The reason the NBC-HD feed is delayed, and that we can see it at all is because the NBC affiliates have exclusive rights to NBC's regular programming. Because the rights to the delayed HD feed, which mirrors the network's real-time Olympic programming, belong to NBC, they can do what they want to with it. 

Don't gripe. Having it delayed is the price we pay for getting the Olympics in HD in the first place, plus it's availability in a lot of additional DMAs.


----------



## invaliduser88 (Apr 23, 2002)

Just finished watching the HD Opening Ceremony. Much better than the SD that started an hour earlier.

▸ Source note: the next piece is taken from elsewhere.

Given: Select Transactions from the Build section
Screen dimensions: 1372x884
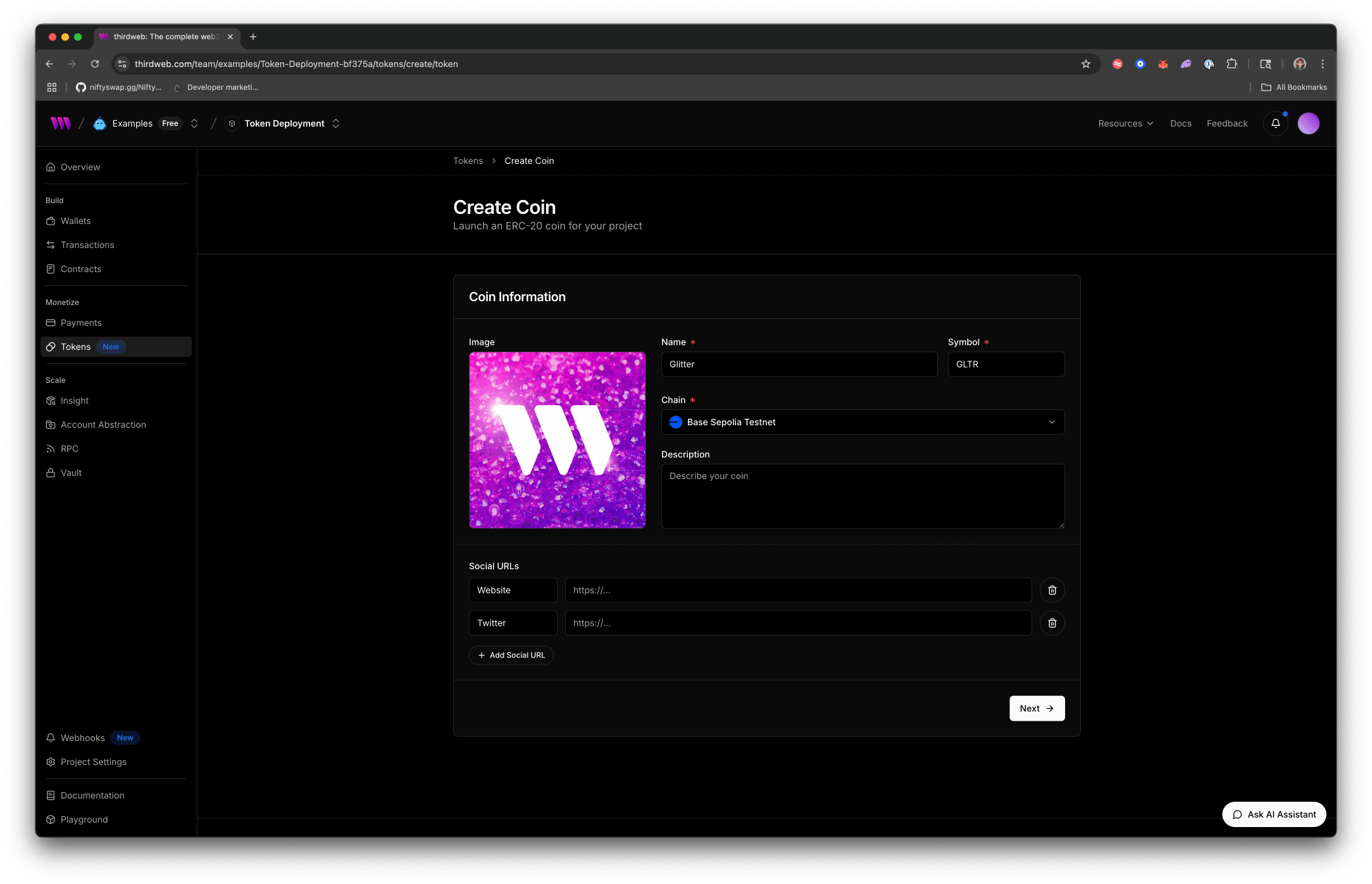Looking at the screenshot, I should point(87,245).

One gripe, who every told the world that Bob has a HDTV needs to be shot! That Sony WEGA commercial is going to get real old, real quick!


----------



## BobMurdoch (Apr 24, 2002)

Ah, that's what the 921 is for...... One press of the Commercial skip button and I'm back to an ALMOST commercial free Olympics feed. This is like going from "free" radio to XM.... It's almost jarring how few commercials there are....

What is ALSO jarring is that same Postcard esque travelogue 5 minute bumper which nicely shows off HDTV but is shown more often than the E* HDTV HD Demo channel. C'Mon guys! How about mixing things up a bit more. (Discovery HD is just as guilty with their Circuit City commercial of the guy TV shopping by laying on the floor endlessly being on after recorded shows on my 921)


----------



## Slordak (Dec 17, 2003)

Grrr... Yes, the HD feed is very irritating, unless I happen to want to watch what happened the previous day. If I want to watch what happened today in high definition, I can't. I have to either wait a day and avoid the news or discussing it with anyone (to avoid inadvertently spoiling it), or I have to watch it in standard definition.

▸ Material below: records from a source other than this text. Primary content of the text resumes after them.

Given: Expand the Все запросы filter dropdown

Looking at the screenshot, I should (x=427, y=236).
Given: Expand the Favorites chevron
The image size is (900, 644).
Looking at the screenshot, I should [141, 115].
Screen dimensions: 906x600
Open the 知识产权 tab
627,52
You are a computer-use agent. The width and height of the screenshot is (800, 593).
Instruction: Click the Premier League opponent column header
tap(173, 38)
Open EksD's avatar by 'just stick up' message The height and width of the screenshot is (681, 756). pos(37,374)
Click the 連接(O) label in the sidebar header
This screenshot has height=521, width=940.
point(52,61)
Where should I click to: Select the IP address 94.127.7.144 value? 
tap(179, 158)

In my mind, this practically defeats the entire purpose of having HD. Why can I watch today's events on the standard definition or analog versions of WMAQ, but not watch the same programming on WMAQ-DT received OTA? I think granting NBC a waiver so that they don't have to do analog and digital simulcast was a mistake, since they're abusing it to make us watch older coverage (with that damned Sony commercial!).


----------



## JM Anthony (Nov 16, 2003)

Nick said:


> The reason the NBC-HD feed is delayed, and that we can see it at all is because the NBC affiliates have exclusive rights to NBC's regular programming. Because the rights to the delayed HD feed, which mirrors the network's real-time Olympic programming, belong to NBC, they can do what they want to with it.
> 
> Don't gripe. Having it delayed is the price we pay for getting the Olympics in HD in the first place, plus it's availability in a lot of additional DMAs.


I'm with Nick on this one. While I wish the HD was current, that's just not the way things are for these Olympics, now next time around. . .

In the interim, flipping back and forth between today's programming and yesterday's HD aint that bad. And the HD is awesome.


----------



## SimpleSimon (Jan 15, 2004)

I just heard a voice-over during one of the helicopter rides that encouraged you to watch the 'current' events on your local affiliate.


----------



## garypen (Feb 1, 2004)

Very little coverage is on the local affiliates. The majority is on MSNBC, CNBC, Bravo, USA, etc. They should simulcast the HD feed with the NBC "cable" networks, and only show the delay stuff during affiliate times.

Also, there is no credible reason not to have the regular announcers for the HD feed. None.


----------